April 12-13, 2013, Drew University, Madison, NJ

Theme

The Red Room, Henri Matisse, 1908

The Third International Congress on Ecstatic Naturalism continues the work of the first two Congresses in extending the philosophical and theological implications of ecstatic naturalism, a perspective originally developed by Professor Robert S. Corrington.  The point of origin for ecstatic naturalism is the ontological divide between nature naturing (natura naturans) and nature natured (natura naturata).  Nature naturing is defined as “nature perennially creating itself out of itself alone,” while nature natured is defined as “the innumerable orders of the world.”

The papers of this year’s Congress will focus on the relation of ecstatic naturalism to art and aesthetics.  Questions are raised as to whether and how art can transform or perhaps replace religion as the or a primary mode of comportment toward the world.  Historically the correlations of ecstatic naturalism to empirical and process metaphysics will be examined as will the roles psychoanalysis can play in both personal and social transformation, especially through art and a transfigured relation to nature.

About Ecstatic Naturalism

Contemporary ecstatic naturalism was first formulated in Professor Robert S. Corrington’s Nature and Spirit: An Essay in Ecstatic Naturalism (Fordham University Press, 1992). This has been followed by a number of publications further extending the scope of this unique portrayal of nature, perhaps best expressed in his Ecstatic Naturalism: Signs of the World (Indiana University Press, 1994) and A Semiotic Theory of Theology and Philosophy (Cambridge University Press, 2000). In these later works Corrington probes into the correlation of psychosemiotics with the psychoanalytic theories of Freud, Rank, Jung, Reich, and Kristeva wherein the human unconscious shows itself to be the multiform gateway to the vast underconscious of nature. Theologically, panentheism is critiqued for its intemperate application of theories of relation and teleology to an unwieldy theory of nature as the “order of orders.”

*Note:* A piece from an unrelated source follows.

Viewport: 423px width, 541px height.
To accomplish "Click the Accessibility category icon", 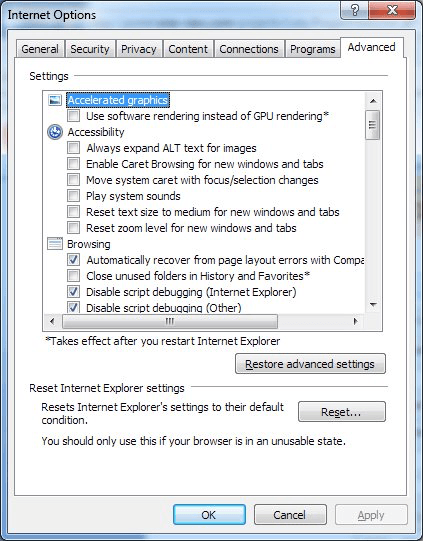I will click(55, 132).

In his semiotic trilogy, (Ecstatic NaturalismNature’s Self, and Nature’s Religion) Corrington locates the human process within vast natural potencies that shape and groove all that we say, contrive, surmise, conjecture, build or dream. His 2003 work, Riding the Windhorse: On Manic-Depressive Order and the Quest for Wholeness, applies the regnant categories of ecstatic naturalism to the highly destructive yet creative mode of attunement found in manic-depressive disorder.

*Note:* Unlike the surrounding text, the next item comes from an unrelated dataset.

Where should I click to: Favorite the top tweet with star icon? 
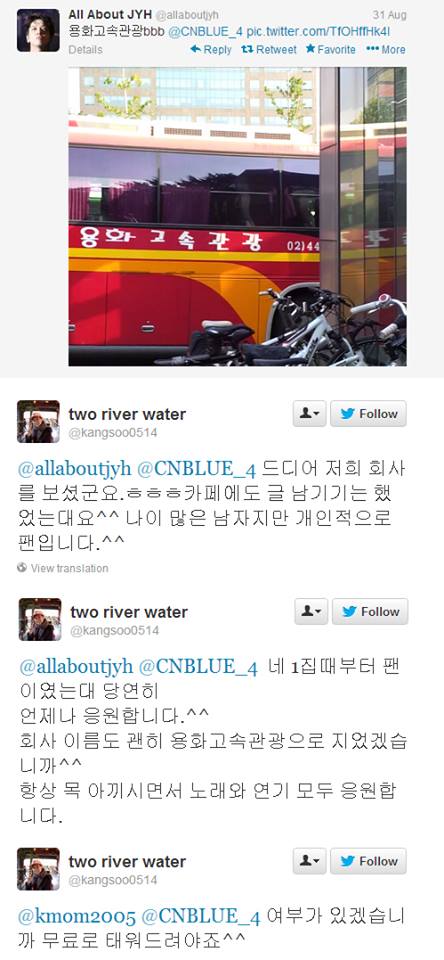coord(330,50)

As part of his procedure of emancipatory reenactment, Professor Corrington has addressed the philosophy of the founder of pragmaticism and the larger tradition of semiotics in his 1993 book, Introduction to C.S. Peirce. He has used this procedure in regrounding the psychoanalysis of Wilhelm Reich in his 2003 work, Wilhelm Reich: Psychoanalyst and Radical Naturalist. In both cases slumbering potencies are set free to appear in their relevant sphere of prevalence thus coaxing latent momenta from nature naturing into their fitful puissance in nature natured.

Ecstatic naturalism has roots in Protestant Liberalism, most notably Tillich. Equally primary are the writings of Euro-American pragmatists and pragmaticists, but without the relativistic stance of Neo-Pragmatism. Robert Neville’s work has been approached from within this template. From the beginning, the dialogue with phenomenology has led to an ordinal phenomenology working in tandem with a horizonal hermeneutics to articulate regnant orders of relevance: cf., The Community of Interpreters (Mercer 1987 & 1995). Increasingly, the powerful system of Schopenhauer has emerged as one of the most important dialogue partners of ecstatic naturalism, helping open the door to an aesthetic transfiguration (replacement?) of religion. Aesthetic sacred folds hold and proffer the irruptions of the so-called holy within the innumerable orders of the “world.”

An ecstatic naturalism is a perspective that seeks to move toward an aesthetic phenomenology of nature’s “sacred folds”—special centers of numinous meaning and power that may be found throughout nature, where “nature” may be understood to mean an encompassing reality that has no other, there is no referent “for” nature nor any outside “to” nature. Nature is all that there is: nature is whatever is, in whatever way. From nature’s sacred folds emerges a fierce self-othering, nature naturing, where “it” moves ecstatically ejecting semiotically dense momenta.Nature naturing is the inexhaustible well of nature’s atemporal creating underconscious, “it” is the not-yet-in-time mode of preordinal expression. This preordinal expression manifests itself as created nature, a plane of immanence composed of innumerable orders, or nature natured. The plane of nature natured is not without access to its depth dimension however, and the creativity of the depth dimension does not necessarily evidence a telic plan, either. Nature naturing is not the unified will or intelligence of a supreme Being, and “it” is not the sacred, for there is no “whatness” to nature naturing, but only “its” “how.” Unlike other theological perspectives friendly to the tradition of naturalism (process thought, for example) an ecstatic naturalism denies thatnature naturing molds nature natured simply into pleasing shapes. Melancholy, pain, and anguish are just as much to be accounted for in the aesthetic phenomenology that an ecstatic naturalism employs. For ecstatic naturalism,naturing naturing is “beyond good and evil” and “sustains the just and the unjust, beautiful and the demonic, the fragmented and the harmonious, the honorific and the detestable, the living and the dead (via effects) and the realms of the possible and the actual.”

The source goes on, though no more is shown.